Schnitzen für die Heimatstuben

ENKIRCH. Der Moselort Enkirch ist überaus reich an alten, zum größten Teil vorbildlich renovierten Fachwerkhäusern. Ein besonderes Schmuckstück der Gemeinde ist das Haus, in dem sich das Heimatmuseum und die Ratsweinschenke befinden. Das Gebäude wird derzeit aufwändig saniert. Eine große Hilfe ist dabei der 83-jährige Holzschnitzer Ewald Schütz aus Enkirch.

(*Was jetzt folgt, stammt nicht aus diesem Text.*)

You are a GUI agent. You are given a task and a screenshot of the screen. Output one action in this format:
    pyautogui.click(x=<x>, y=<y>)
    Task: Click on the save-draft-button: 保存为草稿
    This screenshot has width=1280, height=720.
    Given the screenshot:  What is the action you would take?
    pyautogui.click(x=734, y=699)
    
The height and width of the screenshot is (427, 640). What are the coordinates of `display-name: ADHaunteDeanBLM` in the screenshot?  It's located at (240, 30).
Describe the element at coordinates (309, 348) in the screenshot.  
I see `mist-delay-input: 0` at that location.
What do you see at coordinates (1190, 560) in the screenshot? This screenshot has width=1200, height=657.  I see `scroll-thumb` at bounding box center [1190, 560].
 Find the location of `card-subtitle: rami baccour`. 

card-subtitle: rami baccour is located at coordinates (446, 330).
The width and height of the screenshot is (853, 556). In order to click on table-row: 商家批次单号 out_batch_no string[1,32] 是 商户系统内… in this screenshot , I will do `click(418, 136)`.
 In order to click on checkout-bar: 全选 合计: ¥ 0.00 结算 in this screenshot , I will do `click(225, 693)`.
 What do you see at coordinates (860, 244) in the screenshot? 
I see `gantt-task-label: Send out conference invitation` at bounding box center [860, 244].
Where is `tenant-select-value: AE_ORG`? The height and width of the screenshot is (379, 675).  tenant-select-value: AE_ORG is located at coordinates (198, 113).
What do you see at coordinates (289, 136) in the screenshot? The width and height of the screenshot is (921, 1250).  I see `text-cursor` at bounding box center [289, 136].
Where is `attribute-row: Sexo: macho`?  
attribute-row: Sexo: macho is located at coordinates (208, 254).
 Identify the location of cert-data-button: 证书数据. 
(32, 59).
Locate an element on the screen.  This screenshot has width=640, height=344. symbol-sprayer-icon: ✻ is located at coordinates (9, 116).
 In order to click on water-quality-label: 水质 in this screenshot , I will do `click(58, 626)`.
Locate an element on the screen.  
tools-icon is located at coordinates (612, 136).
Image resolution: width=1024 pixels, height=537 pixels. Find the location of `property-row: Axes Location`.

Ewald Schütz schlägt mit großer Präzision kleine Stückchen aus dem Eichenholzbalken. Nach einiger Zeit erkennt man das hübsche Ornament, das bald den ganzen Balken zieren wird.Ganze Balken müssen ausgetauscht werden

Ein paar Schnitzeisen, einen leichten und einen schweren Schlegel und natürlich viel Geschick und Geduld - mehr braucht der 83-Jährige nicht für sein Handwerk. Seit ein paar Wochen ist er im Dienste der Gemeinde, beziehungsweise des Heimat- und Verkehrsvereins tätig. Die Gemeinde renoviert das imposante Fachwerkhaus mit dem wunderschönen Erker in der Ortsmitte. Es ist das Aushängeschild der Ortes, das Haus, das auf fast allen Ansichtskarten von Enkirch zu finden ist. Ganze Balken, an denen Holzwürmer, Pilze und der Zahn der Zeit genagt haben, müssen ausgetauscht und durch neue ersetzt werden. Damit es möglichst den ursprünglichen Charakter behält, sind Handwerker wie Ewald Schütz eine große und dankbare Hilfe. Dabei ist Schütz gar kein professioneller Holzschnitzer. Winzer war er zeitlebens, und das Schnitzen hat er nur so nebenbei als kleinen Nebenerwerb betrieben. 1945 kam Schütz in polnische Kriegsgefangenschaft. Zuerst musste er in einer Grube in Schlesien schuften, später - das war sein Glück - arbeitete er in einem Holzschnitzbetrieb, wo er sich dieses schöne Handwerk aneignete. Blickt man auf die Vorderfront seines Hauses, kann man erahnen, dass er die Holzschnitzkunst auch später mit großer Leidenschaft betrieben hat. Einen kompletten Erker samt Fensterrahmungen hat er geschnitzt, die Kellertür ist mit Ornamenten verziert und auch das große Schild, das an die Weinköniginnen-Zeit seiner Enkelin erinnert, hat er selbst gefertigt. Mittlerweile schnitzt er die Fensterumrahmungen am Erker der Heimatstuben. Ortsbürgermeister Karl-Heinz Weisgerber und Heimatkundler Hans-Dieter Georg, der die Renovierungsarbeiten an den Heimatstuben fachkundig begleitet, freuen sich über den Beitrag, den Ewald Schütz leistet. Würde dies ein professioneller Restaurator übernehmen, käme es für die Gemeinde sicher teuer. Die Gesamtmaßnahme kostet 130 000 Euro, 73 000 Euro zahlt das Land aus dem Investitionsstock.Für die Gemeinde bleibt ein dicker Brocken

Für die Gemeinde bleibt also ein dicker Brocken übrig. Aber die Investition war notwendig. Ortsbürgermeister Weisgerber: "Es war allerhöchste Zeit." Das Gebäude erhält nun eine Fußleistenheizung, damit in den Räumen im Winter eine Temperatur von 12 Grad herrscht. Zu hohe Luftfeuchtigkeit und stark schwankende Temperaturen schaden nämlich der Bausubstanz enorm. Die Fenster müssen komplett überarbeitet, die Elektro-Installation teilweise erneuert werden. Zurzeit ist eine Spezialfirma damit beschäftigt, die Fachwerke in alter Lehmbauweise zu erneuern. Wenn alles fertig ist, wird das Gebäude, das im Laufe der Jahrhunderte mehrmals umgebaut wurde, eine Besonderheit mehr aufweisen können. Denn - und das ist an der Mosel selten - auch das Erdgeschoss des Hauses ist in Fachwerkbauweise erbaut. Das war bislang durch einen Verputz nicht zu erkennen.